» EXTRACTED MATERIAL
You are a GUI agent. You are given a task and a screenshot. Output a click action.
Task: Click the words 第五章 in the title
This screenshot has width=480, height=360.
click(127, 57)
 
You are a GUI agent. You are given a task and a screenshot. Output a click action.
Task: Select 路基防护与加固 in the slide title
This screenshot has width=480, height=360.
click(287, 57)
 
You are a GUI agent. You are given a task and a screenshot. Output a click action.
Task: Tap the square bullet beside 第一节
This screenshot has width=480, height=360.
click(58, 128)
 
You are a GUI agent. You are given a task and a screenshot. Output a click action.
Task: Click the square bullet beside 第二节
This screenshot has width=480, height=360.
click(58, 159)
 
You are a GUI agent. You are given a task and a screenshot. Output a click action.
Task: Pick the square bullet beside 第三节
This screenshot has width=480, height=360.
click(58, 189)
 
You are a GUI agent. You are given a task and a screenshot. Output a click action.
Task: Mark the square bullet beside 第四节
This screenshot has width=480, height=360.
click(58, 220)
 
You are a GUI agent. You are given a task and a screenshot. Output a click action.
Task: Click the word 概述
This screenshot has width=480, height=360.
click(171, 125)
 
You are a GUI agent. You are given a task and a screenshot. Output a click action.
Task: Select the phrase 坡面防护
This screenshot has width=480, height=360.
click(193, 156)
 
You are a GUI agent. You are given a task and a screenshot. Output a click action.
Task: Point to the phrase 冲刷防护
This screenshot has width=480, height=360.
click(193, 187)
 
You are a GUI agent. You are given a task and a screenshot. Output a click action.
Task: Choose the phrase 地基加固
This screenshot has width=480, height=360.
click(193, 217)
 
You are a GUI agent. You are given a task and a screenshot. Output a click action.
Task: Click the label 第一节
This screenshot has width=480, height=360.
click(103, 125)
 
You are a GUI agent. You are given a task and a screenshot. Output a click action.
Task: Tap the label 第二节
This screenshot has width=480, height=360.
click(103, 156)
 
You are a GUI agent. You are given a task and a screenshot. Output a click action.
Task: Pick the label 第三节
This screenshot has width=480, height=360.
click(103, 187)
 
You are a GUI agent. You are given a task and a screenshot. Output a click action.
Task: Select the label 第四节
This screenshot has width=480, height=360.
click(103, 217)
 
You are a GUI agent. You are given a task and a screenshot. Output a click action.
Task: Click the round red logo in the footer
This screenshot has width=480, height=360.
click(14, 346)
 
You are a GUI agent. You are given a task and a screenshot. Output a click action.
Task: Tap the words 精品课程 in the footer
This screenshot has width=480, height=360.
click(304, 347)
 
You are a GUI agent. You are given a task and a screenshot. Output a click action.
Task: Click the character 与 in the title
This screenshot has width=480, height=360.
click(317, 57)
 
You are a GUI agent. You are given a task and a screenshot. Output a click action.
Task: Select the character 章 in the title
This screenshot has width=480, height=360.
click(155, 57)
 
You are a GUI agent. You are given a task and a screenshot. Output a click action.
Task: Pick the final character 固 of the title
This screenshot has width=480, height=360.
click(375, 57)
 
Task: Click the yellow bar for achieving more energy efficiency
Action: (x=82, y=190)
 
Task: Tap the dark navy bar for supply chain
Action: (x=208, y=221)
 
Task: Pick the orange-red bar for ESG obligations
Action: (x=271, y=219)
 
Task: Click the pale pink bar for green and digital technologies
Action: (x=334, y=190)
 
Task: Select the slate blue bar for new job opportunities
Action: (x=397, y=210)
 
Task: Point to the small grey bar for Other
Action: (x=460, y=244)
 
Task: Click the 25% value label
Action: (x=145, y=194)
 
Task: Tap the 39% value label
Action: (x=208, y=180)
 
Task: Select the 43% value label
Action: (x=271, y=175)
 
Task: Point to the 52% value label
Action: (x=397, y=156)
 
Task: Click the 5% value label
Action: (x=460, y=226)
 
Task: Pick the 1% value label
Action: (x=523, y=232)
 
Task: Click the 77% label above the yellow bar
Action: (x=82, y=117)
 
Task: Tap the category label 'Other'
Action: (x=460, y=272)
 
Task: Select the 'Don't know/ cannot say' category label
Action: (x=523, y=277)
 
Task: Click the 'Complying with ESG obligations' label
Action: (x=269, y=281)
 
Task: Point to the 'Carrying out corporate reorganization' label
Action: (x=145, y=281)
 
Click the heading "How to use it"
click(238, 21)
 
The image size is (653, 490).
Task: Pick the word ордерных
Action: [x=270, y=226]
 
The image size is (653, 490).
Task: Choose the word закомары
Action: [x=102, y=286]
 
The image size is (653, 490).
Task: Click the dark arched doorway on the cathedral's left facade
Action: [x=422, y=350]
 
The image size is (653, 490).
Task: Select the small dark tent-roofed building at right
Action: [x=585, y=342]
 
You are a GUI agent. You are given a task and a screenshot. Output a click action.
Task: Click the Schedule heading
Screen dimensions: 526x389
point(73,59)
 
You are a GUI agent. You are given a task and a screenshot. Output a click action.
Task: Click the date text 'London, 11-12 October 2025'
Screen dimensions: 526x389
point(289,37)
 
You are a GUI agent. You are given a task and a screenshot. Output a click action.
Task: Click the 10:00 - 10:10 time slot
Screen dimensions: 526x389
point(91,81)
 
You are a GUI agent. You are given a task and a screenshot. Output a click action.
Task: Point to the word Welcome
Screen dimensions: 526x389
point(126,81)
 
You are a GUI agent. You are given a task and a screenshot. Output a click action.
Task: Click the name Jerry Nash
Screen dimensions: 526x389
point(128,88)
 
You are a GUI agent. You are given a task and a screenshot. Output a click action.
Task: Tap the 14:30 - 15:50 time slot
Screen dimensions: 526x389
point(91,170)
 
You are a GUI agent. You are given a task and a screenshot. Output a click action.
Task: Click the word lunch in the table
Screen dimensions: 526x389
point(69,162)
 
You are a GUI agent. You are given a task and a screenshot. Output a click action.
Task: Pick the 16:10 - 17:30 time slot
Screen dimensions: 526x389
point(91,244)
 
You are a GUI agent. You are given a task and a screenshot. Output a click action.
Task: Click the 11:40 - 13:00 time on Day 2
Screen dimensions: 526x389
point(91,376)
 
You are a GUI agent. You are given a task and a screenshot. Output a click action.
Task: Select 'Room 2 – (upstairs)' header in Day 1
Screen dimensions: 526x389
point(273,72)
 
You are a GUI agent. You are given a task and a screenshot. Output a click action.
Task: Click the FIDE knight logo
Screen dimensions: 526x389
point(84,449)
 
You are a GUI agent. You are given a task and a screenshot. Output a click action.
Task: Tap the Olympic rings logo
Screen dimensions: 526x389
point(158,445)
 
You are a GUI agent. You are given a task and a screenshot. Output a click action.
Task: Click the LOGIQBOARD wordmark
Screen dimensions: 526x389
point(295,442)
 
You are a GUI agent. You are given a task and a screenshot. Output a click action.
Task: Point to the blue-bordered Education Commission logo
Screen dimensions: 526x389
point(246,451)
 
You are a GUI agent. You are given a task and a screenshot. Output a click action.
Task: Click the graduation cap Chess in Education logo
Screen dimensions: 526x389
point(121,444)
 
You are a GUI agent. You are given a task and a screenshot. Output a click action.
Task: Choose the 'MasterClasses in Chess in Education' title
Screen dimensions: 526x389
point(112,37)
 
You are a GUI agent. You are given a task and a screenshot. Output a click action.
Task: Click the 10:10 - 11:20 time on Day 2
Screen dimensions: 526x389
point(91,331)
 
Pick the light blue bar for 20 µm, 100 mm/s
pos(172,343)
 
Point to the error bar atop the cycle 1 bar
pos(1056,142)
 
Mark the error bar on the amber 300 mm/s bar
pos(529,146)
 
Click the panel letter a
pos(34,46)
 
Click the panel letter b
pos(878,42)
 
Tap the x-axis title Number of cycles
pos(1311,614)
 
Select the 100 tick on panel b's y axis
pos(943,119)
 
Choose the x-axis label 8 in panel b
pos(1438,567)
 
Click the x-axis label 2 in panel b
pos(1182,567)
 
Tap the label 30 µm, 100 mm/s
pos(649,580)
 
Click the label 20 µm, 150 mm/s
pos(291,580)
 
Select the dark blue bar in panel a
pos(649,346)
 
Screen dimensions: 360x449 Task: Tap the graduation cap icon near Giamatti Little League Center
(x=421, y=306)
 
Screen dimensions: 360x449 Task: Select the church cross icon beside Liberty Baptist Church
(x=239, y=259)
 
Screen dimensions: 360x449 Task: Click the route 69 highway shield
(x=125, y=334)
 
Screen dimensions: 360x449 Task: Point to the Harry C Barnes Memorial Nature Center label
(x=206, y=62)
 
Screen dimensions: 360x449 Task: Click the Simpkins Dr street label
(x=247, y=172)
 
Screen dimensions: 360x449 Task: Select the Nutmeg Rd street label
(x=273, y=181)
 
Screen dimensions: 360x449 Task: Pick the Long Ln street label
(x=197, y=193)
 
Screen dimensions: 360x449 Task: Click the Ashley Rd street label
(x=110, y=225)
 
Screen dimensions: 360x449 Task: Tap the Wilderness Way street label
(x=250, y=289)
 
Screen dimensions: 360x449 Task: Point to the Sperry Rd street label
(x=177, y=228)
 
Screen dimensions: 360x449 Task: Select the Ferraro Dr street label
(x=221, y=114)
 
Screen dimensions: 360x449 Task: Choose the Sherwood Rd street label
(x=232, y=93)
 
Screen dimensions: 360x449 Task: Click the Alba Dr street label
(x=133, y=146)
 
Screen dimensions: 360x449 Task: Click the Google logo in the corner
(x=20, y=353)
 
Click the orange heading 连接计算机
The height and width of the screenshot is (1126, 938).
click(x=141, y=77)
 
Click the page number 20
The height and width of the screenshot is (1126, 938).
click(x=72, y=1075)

» WHAT YOU HAVE TO DO
Copy everything from the line containing "Tap the x-axis title Number of cycles" down to the end of the material, including both of those ends, reproducing each line without any change.

» ANSWER TO THIS EXERCISE
Tap the x-axis title Number of cycles
pos(1311,614)
 
Select the 100 tick on panel b's y axis
pos(943,119)
 
Choose the x-axis label 8 in panel b
pos(1438,567)
 
Click the x-axis label 2 in panel b
pos(1182,567)
 
Tap the label 30 µm, 100 mm/s
pos(649,580)
 
Click the label 20 µm, 150 mm/s
pos(291,580)
 
Select the dark blue bar in panel a
pos(649,346)
 
Screen dimensions: 360x449 Task: Tap the graduation cap icon near Giamatti Little League Center
(x=421, y=306)
 
Screen dimensions: 360x449 Task: Select the church cross icon beside Liberty Baptist Church
(x=239, y=259)
 
Screen dimensions: 360x449 Task: Click the route 69 highway shield
(x=125, y=334)
 
Screen dimensions: 360x449 Task: Point to the Harry C Barnes Memorial Nature Center label
(x=206, y=62)
 
Screen dimensions: 360x449 Task: Click the Simpkins Dr street label
(x=247, y=172)
 
Screen dimensions: 360x449 Task: Select the Nutmeg Rd street label
(x=273, y=181)
 
Screen dimensions: 360x449 Task: Pick the Long Ln street label
(x=197, y=193)
 
Screen dimensions: 360x449 Task: Click the Ashley Rd street label
(x=110, y=225)
 
Screen dimensions: 360x449 Task: Tap the Wilderness Way street label
(x=250, y=289)
 
Screen dimensions: 360x449 Task: Point to the Sperry Rd street label
(x=177, y=228)
 
Screen dimensions: 360x449 Task: Select the Ferraro Dr street label
(x=221, y=114)
 
Screen dimensions: 360x449 Task: Choose the Sherwood Rd street label
(x=232, y=93)
 
Screen dimensions: 360x449 Task: Click the Alba Dr street label
(x=133, y=146)
 
Screen dimensions: 360x449 Task: Click the Google logo in the corner
(x=20, y=353)
 
Click the orange heading 连接计算机
The height and width of the screenshot is (1126, 938).
click(x=141, y=77)
 
Click the page number 20
The height and width of the screenshot is (1126, 938).
click(x=72, y=1075)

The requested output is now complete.